I don't think this work-around of transferring requests to different ports, based on their schemes, can actually make it behave like a web-socket or not.

This is also a very unprofessional way on our part of handling things.

The only two long term credible solutions are the ones, I mentioned above. Either a custom library, or a different port for WS connections.

elitan commented 3 years ago

Thanks for the walk-through.

Just to be clear. We should only support WebSockets for Hasura. Not for our serverless functions.

But I guess it's the same problem since all HTTP requests goes through our reverse proxy.

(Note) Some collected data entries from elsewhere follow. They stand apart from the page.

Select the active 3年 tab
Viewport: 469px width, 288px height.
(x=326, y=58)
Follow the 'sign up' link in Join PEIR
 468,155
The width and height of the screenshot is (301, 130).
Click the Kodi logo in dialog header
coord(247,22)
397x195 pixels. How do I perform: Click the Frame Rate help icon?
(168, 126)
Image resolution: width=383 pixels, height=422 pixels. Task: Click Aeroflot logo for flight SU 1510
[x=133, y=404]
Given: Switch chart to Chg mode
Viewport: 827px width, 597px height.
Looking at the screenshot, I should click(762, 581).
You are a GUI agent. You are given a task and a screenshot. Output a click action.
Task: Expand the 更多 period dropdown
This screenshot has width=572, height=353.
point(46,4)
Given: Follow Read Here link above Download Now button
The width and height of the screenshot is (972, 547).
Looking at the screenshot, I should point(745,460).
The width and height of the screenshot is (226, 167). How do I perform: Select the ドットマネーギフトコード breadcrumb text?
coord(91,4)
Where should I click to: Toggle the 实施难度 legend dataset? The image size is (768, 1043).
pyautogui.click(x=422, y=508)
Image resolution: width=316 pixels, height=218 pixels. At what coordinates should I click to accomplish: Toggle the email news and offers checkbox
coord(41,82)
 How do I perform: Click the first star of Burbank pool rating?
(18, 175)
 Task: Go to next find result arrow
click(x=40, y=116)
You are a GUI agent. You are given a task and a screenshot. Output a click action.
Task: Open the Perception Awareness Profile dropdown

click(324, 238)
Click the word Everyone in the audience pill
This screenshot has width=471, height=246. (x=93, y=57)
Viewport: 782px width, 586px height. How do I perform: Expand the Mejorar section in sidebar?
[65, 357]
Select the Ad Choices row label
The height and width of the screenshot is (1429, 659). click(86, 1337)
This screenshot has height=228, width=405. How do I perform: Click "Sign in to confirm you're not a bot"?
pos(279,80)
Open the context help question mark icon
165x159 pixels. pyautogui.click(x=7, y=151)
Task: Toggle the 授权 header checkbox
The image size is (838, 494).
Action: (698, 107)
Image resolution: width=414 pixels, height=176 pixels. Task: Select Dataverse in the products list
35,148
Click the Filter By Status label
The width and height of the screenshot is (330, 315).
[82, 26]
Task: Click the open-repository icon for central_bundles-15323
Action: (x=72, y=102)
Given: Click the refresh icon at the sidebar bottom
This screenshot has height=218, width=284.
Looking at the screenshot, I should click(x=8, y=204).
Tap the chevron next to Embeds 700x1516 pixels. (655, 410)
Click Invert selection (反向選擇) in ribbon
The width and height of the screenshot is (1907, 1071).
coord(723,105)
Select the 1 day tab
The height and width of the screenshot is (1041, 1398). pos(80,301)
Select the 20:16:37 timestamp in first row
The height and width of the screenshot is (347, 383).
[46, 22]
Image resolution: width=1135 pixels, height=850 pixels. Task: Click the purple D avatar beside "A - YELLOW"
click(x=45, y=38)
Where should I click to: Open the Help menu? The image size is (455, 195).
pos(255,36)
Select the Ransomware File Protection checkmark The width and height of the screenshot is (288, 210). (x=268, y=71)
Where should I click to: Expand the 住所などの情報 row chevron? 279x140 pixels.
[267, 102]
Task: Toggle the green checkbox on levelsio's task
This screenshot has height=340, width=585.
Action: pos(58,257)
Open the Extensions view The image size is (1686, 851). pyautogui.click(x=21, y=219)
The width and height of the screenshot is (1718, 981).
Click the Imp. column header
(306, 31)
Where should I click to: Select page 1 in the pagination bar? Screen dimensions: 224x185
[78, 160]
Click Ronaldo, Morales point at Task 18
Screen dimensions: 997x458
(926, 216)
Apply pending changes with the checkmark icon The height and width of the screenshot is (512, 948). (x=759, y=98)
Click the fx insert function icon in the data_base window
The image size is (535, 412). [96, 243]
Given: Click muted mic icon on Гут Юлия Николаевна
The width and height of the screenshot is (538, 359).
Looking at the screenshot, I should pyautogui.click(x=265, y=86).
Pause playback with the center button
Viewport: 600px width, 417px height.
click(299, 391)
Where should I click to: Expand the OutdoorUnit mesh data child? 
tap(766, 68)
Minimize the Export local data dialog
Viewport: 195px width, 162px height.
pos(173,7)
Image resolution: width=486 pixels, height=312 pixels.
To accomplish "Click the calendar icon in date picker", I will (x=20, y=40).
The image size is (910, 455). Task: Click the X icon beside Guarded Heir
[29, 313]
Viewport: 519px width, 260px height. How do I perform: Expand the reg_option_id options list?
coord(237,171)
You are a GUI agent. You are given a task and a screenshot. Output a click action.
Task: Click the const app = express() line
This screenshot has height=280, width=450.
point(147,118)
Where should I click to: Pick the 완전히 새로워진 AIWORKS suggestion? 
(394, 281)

elitan commented 3 years ago

I just read the description of this package: https://github.com/koding/websocketproxy

WebsocketProxy is an http.Handler interface build on top of gorilla/websocket that you can plug into your existing Go webserver to provide WebSocket reverse proxy.

Sounds exactly like what we need!

mrinalwahal commented 3 years ago

Yes, the custom request handler I'm talking about developing would be inspired from the same repo you shared. It's the same repo I also got the idea from.

But, as I mentioned above, it needs us to launch the WS reverse proxy server on a different port.

What we ideally want is to handle all requests through the same server based on their schemes. So I'll have to modify the code inside the konding/websocketproxy repo you've linked.

mrinalwahal commented 3 years ago

Web-sockets now work fine. I'm closing this issue.